官僚の宗教無知を悟れぬ麻生氏はシナに勝てないだろう

 今朝のウェブ版の「東京新聞」記事(共同)と「毎日新聞」記事を拝見したところでは、次の次の首相になりたいと焦り始めた麻生太郎外務大臣は、靖国神社の将来に関し、下記のような軽忽なブレーンのアドバイスを、自分の政策としてぶち上げることに同意してしまったらしい。
一、靖国神社は東京都が認可した宗教法人格を自主的に返上し、解散し、財団法人となるべし。
二、その後、設置法を制定し、特殊法人「国立追悼施設靖国社(招魂社)」とし、国営化する。
三、慰霊対象は、設置法を論じる国会が決める。A級は分祀する。
四、外国首脳も参拝させる。
 兵頭は、麻生氏のブレーンが誰なのかは、いっこう存じません。しかし現役外相なんだから、省内の幹部官僚諸士からは恒常的にアドバイスを受ける立場にあると思うんですが……。
 もしこれを麻生氏が8日の記者会見で発表したら、外務省がアーリントン国立墓地などの西洋の「無名戦士の墓」の性格について、基礎的な理解ができていないことが、天下に曝されるように思われ、まことに心配です。

▸ **やること**
• A. 靖国神社についての文章にある案では、慰霊の対象はだれが決めることになっていますか。
• B. 靖国神社についての文章を、最後の文のあとから書き続けてください。

▸ **項目**
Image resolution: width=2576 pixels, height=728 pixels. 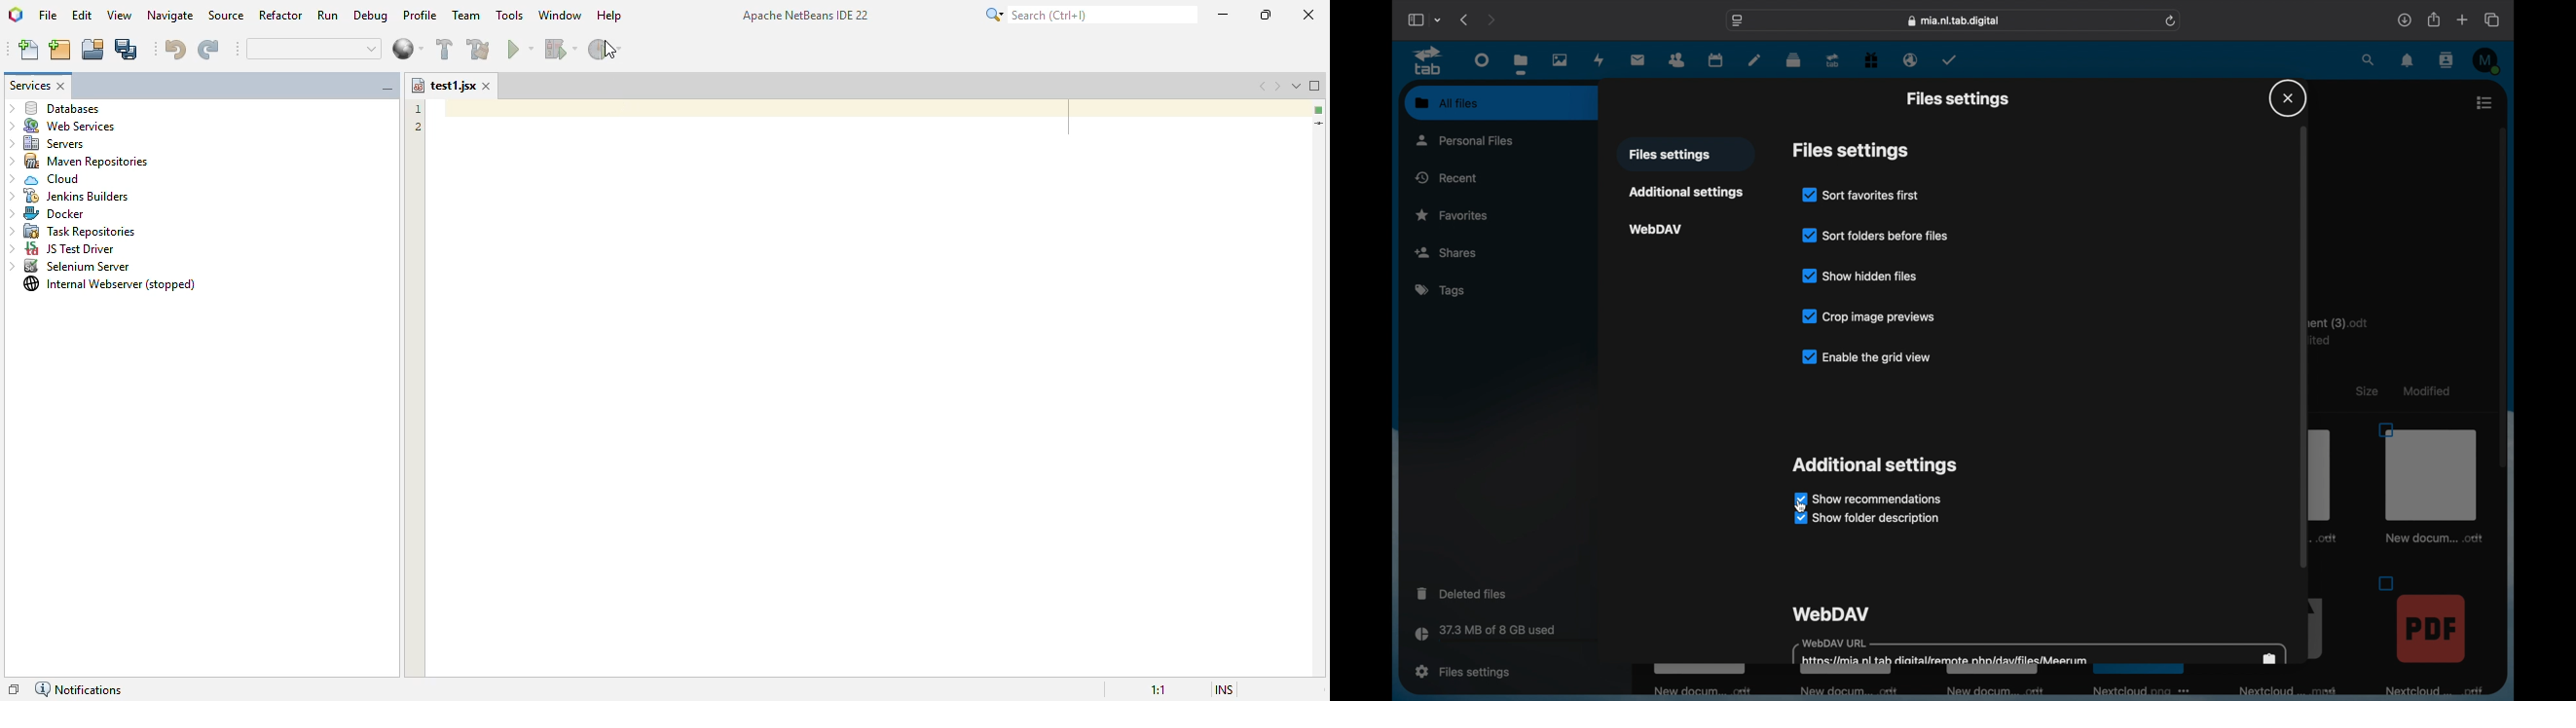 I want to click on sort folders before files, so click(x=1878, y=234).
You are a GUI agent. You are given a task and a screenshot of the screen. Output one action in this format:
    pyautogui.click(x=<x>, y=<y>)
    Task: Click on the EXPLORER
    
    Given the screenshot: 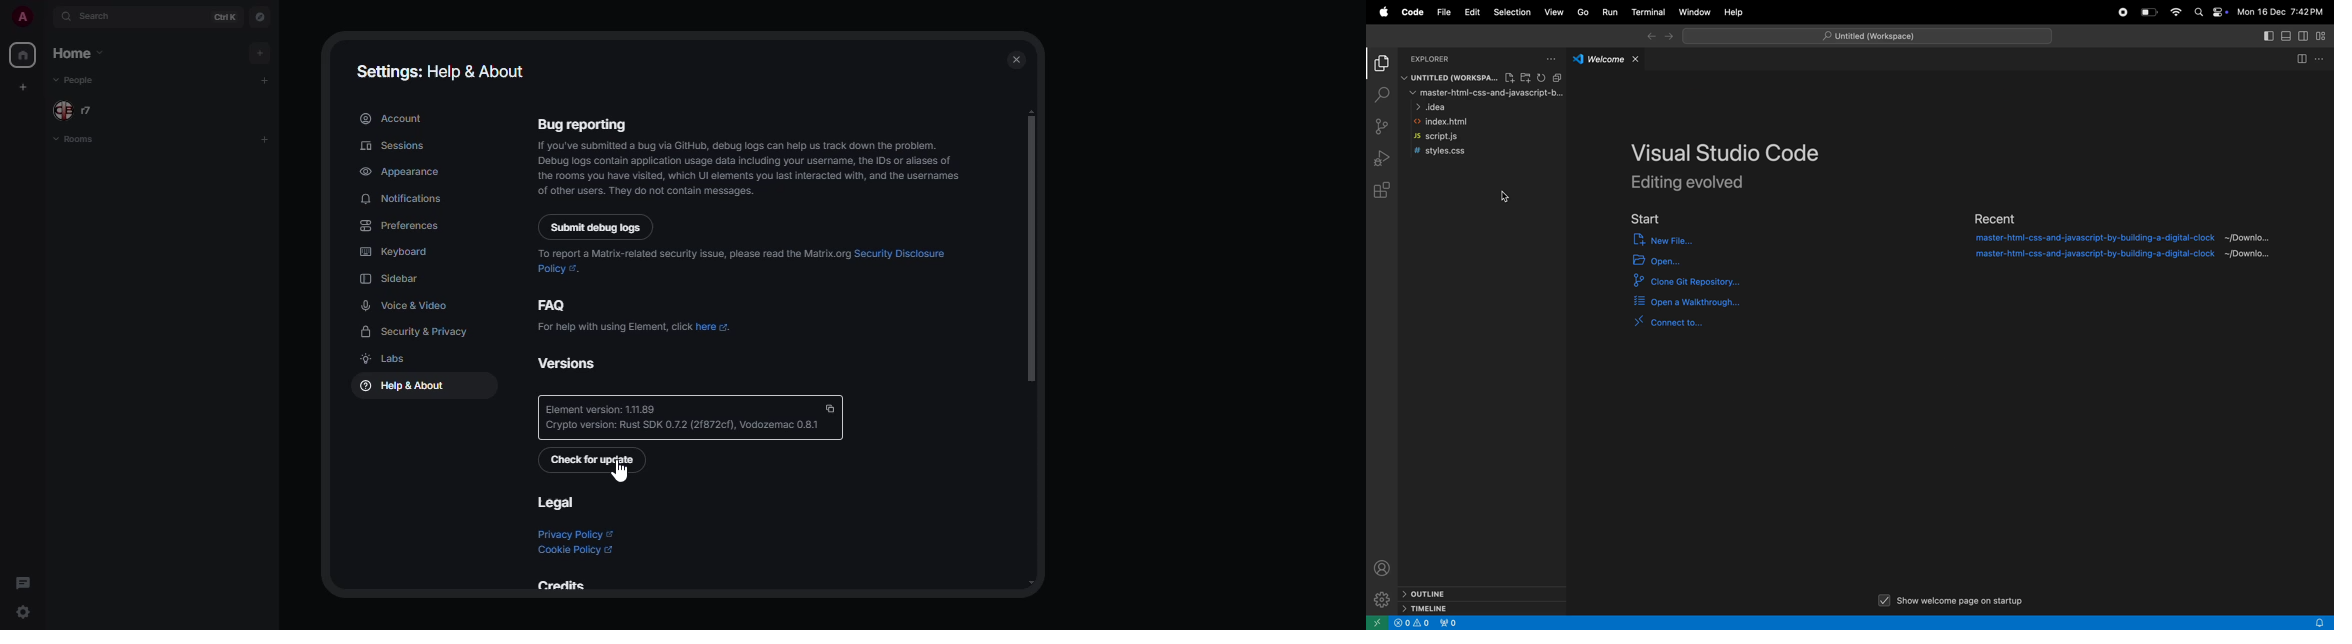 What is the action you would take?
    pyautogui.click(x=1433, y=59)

▸ **答え**
• A. 設置法を論じる国会が決めることになっています。

• B.
 百遍でも言いましょう。
 「追悼施設」に外国元首がお参りする義理は、ありません。
 諸国の元首が、他国の「無名戦士の墓」を表敬するのは、それが愛国者の顕彰施設であるために、ぞれぞれ国軍を率いている最高司令官として、相互に儀礼を交換するのが、フェアで高貴な騎士的態度となるわけです。
 これは価値中立の行為です。政治的に何の色もつきません。仏教徒もコミュニストも、愛国者としての表敬行為の時のみは騎士たり得る。しかし、売国官僚に堕して久しい日本の外交官諸君には、この根本は分からないようです。
 たとえばベトナム国にアメリカ大統領が公式訪問したとします。アメリカ大統領は、現ベトナム政権が管理する無名戦士の墓を表敬する義務が、典儀常識上、あるのです。しかし、「ベトナム国営・戦争追悼施設」の類には、アメリカ大統領は立ち寄る義務はないのです。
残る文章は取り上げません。